中居正広、引退半年もフジテレビと泥沼化する法的紛争──第三者委報告めぐり事態悪化

今年1月に電撃引退を発表した元タレントの中居正広氏(52)と、元フジテレビの女性アナウンサー(Aさん)とのトラブルは、半年経った今もフジテレビとの間で泥沼化の様相を呈しています。問題の核心は、第三者委員会の調査報告書の内容を巡る双方の主張の対立にあります。

第三者委員会による「性暴力」認定と中居氏側の反論

今年3月31日、フジテレビと親会社のフジ・メディア・ホールディングスが設置した第三者委員会は、中居氏とAさんの間で’23年6月2日に発生したトラブルを、WHOの定義に基づき「業務の延長線上における性暴力だった」と認定する調査報告書を公表しました。
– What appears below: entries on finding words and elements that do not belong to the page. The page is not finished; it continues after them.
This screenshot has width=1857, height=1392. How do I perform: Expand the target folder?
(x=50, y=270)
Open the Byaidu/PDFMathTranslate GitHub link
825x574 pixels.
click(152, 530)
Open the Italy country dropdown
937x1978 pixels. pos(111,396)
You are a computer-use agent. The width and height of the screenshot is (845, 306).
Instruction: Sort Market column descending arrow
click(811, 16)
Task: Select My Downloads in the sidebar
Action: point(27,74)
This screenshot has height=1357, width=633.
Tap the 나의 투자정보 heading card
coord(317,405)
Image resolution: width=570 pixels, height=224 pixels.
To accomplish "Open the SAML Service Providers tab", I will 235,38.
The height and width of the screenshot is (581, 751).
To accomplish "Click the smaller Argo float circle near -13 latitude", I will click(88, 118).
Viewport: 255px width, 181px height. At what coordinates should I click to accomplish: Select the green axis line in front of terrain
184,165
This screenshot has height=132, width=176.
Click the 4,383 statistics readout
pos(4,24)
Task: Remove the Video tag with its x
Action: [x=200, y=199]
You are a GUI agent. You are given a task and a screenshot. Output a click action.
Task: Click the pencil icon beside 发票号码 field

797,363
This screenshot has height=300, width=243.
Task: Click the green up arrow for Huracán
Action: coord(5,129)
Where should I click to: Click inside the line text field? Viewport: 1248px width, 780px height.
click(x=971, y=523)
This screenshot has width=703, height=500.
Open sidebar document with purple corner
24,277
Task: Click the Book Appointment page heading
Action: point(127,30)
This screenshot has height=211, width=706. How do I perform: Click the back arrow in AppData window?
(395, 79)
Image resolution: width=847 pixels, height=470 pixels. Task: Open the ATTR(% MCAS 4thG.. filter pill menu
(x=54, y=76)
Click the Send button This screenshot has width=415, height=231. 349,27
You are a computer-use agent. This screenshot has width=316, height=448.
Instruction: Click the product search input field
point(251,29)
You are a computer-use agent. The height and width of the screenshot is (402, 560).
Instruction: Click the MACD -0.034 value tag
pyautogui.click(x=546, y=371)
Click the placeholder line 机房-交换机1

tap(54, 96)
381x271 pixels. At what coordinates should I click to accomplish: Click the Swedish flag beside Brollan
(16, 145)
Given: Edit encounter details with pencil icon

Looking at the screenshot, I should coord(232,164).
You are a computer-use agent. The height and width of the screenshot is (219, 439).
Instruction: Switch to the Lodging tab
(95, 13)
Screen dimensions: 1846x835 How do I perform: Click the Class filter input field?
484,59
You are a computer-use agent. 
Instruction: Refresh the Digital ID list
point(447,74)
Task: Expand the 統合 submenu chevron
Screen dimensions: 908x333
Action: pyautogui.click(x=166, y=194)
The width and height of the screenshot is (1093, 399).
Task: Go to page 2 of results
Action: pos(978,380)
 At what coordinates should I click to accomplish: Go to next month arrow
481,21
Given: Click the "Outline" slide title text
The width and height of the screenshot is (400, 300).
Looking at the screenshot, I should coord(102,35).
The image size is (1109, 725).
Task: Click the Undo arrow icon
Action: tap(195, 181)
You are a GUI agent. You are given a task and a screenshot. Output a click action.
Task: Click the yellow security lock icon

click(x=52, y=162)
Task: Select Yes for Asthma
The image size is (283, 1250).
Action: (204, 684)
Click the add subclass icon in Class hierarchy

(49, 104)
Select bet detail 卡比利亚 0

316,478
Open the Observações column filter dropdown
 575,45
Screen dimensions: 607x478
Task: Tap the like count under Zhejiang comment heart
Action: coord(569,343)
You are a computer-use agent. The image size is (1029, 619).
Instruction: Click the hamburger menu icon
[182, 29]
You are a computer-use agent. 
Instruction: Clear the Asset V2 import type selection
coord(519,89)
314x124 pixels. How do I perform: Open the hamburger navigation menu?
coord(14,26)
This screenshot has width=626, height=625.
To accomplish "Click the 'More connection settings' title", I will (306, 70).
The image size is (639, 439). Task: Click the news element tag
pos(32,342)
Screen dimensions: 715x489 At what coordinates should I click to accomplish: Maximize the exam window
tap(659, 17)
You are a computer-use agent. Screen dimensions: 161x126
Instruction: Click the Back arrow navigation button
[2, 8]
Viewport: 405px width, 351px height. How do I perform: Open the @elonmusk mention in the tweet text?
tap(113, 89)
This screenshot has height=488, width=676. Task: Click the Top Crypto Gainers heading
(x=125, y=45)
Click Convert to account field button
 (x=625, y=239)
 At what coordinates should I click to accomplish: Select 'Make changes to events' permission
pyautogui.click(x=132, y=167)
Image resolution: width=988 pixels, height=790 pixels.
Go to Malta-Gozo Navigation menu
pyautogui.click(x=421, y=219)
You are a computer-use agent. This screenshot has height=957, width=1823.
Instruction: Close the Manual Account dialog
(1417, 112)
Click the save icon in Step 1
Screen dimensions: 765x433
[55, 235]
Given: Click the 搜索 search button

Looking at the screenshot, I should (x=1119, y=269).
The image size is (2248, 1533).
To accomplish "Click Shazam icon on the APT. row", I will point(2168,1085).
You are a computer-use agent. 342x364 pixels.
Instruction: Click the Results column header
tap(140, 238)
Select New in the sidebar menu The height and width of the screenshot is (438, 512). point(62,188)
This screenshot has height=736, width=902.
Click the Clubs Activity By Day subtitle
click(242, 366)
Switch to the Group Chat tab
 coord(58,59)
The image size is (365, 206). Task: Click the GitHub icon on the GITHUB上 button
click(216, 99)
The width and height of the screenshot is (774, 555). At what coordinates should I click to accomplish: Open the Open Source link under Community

これに対し、それまで沈黙を守ってきた中居氏側は5月に入ってから反転攻勢の構えを見せています。中居氏の弁護団は、彼が約6時間にわたって同委員会のヒアリングに応じたものの、その発言要旨が報告書に適切に反映されなかったと強く反論しました。さらに、弁護団が独自に中居氏に詳細な聞き取りを行った結果、「性暴力」という日本語から一般的に想起されるような暴力的または強制的な性的行為は確認されなかったとも主張し、委員会への反論を繰り返し行っています。

報告書データ「A&S」略称問題の波紋

第三者委員会は6月3日、中居氏側に対して被害者に二次被害を与える危険性があるとして「交渉打ち切り」を宣言しました。しかし、中居氏側に諦める素振りは見えません。

中居氏側は7月5日、同委員会に対し、調査報告書のデータファイルのタグに「A&S」の略称が残っていたことを指摘しました。本件調査に直接関与しないとされる「渥美坂井法律事務所」に情報が開示・共有されていた疑いがあるとして、同委員会に詳細な説明を要求したのです。

これを受けて同委員会は7日、「調査報告書のドラフト作業を行う際に、第三者委員会のメンバーが以前に同法律事務所と協働した際に使用したWordファイルの作成者欄に『A&S』の名称が残ってしまい、これが調査報告書(公開版)のPDFファイルを作成した際にも残ってしまった」と説明し、「渥美坂井法律事務所」の関与を真っ向から否定しました。

しかし、中居氏側は14日に文書を公表し、「第三者委員会が他案件のファイルを無断で流用し、守秘義務情報流出につながる重大な問題行為」と強く非難しました。

和解遠のく現状と中居氏への影響

解決の兆しが見えない両者の“小競り合い”は続いています。とはいえ、依然として中居氏の状況は厳しいままだと見られます。中居さんにはフジテレビから損害賠償を請求される可能性が出てきていることもあり、焦りや苛立ちもあるのでしょう。ですが、重箱の隅をつつくような戦法は周囲を困惑させているようで、フジテレビの幹部社員からは「もういい加減にしてほしい」との声も聞こえてきます。

トラブル長期化で憔悴した様子の元タレント中居正広氏トラブル長期化で憔悴した様子の元タレント中居正広氏

また、中居氏側は反論の中でAさんとの“親密ぶり”をアピールしていましたが、Aさん自身は週刊誌の取材に「私が聞いていた内容とは違う」と困惑した胸中を吐露していました。さらにAさんは『週刊文春』のインタビューで、中居さんに対して「父親と同世代の方に恋愛感情など1ミリもない」と明言。中居氏が反論を重ねるたびに余波が広がり、状況は好転するどころか悪化しているように見えます。(スポーツ紙記者談)

両者の主張が平行線を辿り、中居氏とフジテレビ間の問題解決は困難を極めています。第三者委の報告書を巡る対立に加え、Aさんの明確な否定発言も相まって、中居氏の立場は一層厳しさを増しています。この長期化する紛争は、関係者のみならず社会全体に影響を与え続けており、今後の展開が注目されます。